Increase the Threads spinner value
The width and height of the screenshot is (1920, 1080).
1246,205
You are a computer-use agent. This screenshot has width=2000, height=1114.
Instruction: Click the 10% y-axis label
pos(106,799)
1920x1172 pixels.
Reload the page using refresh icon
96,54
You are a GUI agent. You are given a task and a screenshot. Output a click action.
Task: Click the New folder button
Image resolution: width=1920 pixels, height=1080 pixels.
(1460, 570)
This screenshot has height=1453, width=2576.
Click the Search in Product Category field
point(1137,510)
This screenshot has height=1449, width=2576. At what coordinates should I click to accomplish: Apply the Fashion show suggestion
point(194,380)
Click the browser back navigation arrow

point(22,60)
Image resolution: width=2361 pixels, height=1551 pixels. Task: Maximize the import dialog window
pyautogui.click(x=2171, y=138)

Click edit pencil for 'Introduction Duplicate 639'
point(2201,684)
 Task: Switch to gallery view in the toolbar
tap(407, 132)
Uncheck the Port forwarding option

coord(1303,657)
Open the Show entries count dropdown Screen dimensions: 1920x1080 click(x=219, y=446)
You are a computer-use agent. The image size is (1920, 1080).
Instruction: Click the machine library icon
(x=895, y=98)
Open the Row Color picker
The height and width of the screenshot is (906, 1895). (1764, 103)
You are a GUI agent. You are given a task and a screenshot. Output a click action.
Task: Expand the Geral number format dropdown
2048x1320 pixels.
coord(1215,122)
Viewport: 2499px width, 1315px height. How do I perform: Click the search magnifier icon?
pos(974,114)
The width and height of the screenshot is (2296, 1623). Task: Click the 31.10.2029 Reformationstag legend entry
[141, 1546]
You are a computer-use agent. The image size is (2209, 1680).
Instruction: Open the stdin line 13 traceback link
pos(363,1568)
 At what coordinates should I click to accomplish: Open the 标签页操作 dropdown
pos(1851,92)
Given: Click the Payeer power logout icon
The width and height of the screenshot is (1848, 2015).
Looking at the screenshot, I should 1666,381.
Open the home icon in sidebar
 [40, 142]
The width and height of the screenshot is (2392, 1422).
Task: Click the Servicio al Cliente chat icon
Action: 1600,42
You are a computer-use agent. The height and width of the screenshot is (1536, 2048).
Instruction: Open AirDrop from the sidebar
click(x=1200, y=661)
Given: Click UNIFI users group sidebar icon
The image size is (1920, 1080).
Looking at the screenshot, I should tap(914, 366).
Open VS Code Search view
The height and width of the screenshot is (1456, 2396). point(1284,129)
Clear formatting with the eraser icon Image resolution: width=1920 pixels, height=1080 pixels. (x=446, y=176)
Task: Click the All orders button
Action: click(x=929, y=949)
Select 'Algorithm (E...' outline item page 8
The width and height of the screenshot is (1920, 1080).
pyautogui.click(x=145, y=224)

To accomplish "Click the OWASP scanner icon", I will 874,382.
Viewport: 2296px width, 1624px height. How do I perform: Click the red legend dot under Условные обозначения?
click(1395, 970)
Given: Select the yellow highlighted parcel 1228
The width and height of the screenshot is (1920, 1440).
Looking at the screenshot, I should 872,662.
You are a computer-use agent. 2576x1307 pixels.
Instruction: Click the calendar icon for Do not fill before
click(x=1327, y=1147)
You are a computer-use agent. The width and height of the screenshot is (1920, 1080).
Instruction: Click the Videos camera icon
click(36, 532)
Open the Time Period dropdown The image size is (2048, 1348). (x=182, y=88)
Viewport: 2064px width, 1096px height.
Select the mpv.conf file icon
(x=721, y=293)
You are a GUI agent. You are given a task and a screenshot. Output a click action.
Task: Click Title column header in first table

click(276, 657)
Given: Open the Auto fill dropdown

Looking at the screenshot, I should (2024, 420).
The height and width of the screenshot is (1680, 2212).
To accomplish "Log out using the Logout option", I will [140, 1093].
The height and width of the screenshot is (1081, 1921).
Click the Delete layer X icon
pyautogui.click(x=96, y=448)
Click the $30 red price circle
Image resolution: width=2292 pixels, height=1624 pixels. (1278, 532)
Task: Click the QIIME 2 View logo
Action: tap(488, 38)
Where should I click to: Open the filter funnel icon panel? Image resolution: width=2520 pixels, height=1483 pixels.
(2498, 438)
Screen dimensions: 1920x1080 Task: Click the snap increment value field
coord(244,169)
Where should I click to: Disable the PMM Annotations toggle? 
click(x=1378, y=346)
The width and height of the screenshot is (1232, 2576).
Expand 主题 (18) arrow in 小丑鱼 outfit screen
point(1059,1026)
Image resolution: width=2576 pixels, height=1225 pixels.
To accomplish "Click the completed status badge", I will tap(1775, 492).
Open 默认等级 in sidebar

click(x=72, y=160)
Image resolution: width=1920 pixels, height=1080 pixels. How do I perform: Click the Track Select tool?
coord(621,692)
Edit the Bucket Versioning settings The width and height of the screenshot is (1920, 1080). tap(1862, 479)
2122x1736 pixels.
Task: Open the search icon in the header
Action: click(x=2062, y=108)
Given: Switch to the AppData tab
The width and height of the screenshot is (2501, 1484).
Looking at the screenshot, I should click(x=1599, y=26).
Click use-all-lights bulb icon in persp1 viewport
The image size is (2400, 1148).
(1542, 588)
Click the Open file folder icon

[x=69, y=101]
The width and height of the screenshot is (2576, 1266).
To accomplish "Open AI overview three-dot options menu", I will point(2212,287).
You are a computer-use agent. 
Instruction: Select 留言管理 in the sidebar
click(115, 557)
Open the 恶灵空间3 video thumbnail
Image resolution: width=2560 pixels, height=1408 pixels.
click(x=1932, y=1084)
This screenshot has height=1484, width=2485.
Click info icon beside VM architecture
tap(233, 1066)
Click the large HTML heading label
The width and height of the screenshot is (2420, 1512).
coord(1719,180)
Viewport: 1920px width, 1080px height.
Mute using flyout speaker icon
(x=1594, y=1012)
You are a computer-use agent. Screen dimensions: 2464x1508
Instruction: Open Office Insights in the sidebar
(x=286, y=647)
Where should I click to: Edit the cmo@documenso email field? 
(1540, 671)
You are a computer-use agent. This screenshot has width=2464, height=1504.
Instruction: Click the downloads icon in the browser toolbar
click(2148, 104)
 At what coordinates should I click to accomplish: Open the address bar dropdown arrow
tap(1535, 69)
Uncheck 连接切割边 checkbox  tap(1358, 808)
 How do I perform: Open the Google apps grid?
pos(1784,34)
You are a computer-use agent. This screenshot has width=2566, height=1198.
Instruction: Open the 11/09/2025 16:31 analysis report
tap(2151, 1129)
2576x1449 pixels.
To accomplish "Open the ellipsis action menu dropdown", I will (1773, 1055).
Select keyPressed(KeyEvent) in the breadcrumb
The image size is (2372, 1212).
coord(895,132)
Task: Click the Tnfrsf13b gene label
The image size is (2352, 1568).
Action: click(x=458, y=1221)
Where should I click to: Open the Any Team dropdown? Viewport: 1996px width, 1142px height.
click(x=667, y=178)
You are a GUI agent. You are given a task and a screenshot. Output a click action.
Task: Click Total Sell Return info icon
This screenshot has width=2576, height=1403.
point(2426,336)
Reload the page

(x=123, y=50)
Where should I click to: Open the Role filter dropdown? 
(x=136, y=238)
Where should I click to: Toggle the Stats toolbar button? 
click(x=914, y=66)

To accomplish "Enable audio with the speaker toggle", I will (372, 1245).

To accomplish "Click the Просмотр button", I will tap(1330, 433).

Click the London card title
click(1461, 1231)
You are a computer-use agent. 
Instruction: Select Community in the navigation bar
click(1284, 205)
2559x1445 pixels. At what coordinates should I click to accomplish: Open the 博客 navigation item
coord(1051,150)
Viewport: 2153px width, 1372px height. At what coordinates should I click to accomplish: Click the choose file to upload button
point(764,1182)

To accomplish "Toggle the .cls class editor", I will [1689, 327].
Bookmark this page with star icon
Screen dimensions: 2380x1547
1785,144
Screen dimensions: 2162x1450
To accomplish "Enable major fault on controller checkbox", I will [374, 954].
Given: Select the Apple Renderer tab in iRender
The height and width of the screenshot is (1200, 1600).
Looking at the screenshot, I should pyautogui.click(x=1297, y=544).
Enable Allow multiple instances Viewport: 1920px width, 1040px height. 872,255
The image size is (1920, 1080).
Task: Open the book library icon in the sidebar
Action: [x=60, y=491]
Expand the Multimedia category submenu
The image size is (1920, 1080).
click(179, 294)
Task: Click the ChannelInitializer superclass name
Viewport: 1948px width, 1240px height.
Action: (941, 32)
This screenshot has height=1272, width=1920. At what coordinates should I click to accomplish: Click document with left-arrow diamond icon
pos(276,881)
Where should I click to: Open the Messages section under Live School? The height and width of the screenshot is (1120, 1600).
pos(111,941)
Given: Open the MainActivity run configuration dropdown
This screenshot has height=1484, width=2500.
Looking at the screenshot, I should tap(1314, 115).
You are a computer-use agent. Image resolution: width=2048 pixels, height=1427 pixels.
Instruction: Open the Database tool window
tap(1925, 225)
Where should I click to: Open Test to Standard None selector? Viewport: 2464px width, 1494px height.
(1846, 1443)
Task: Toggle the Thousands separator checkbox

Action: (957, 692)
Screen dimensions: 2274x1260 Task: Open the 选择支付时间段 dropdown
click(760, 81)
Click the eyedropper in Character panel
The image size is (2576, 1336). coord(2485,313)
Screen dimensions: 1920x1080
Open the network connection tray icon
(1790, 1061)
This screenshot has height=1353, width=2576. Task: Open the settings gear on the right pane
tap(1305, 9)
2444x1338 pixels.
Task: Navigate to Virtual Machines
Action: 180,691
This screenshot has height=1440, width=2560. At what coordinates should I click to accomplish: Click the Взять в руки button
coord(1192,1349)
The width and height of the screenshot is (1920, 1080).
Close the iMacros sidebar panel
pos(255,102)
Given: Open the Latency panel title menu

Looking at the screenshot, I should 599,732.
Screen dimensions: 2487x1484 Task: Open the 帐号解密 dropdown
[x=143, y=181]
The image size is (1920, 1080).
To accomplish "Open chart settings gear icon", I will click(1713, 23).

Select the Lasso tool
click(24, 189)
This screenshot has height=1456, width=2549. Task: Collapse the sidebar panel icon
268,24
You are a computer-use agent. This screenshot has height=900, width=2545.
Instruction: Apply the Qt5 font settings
::::::
Restate word for word only the lines above from the line containing "Uncheck 连接切割边 checkbox" to the line containing "Task: Click the Tnfrsf13b gene label", both of them included.

Uncheck 连接切割边 checkbox  tap(1358, 808)
 How do I perform: Open the Google apps grid?
pos(1784,34)
You are a computer-use agent. This screenshot has width=2566, height=1198.
Instruction: Open the 11/09/2025 16:31 analysis report
tap(2151, 1129)
2576x1449 pixels.
To accomplish "Open the ellipsis action menu dropdown", I will (1773, 1055).
Select keyPressed(KeyEvent) in the breadcrumb
The image size is (2372, 1212).
coord(895,132)
Task: Click the Tnfrsf13b gene label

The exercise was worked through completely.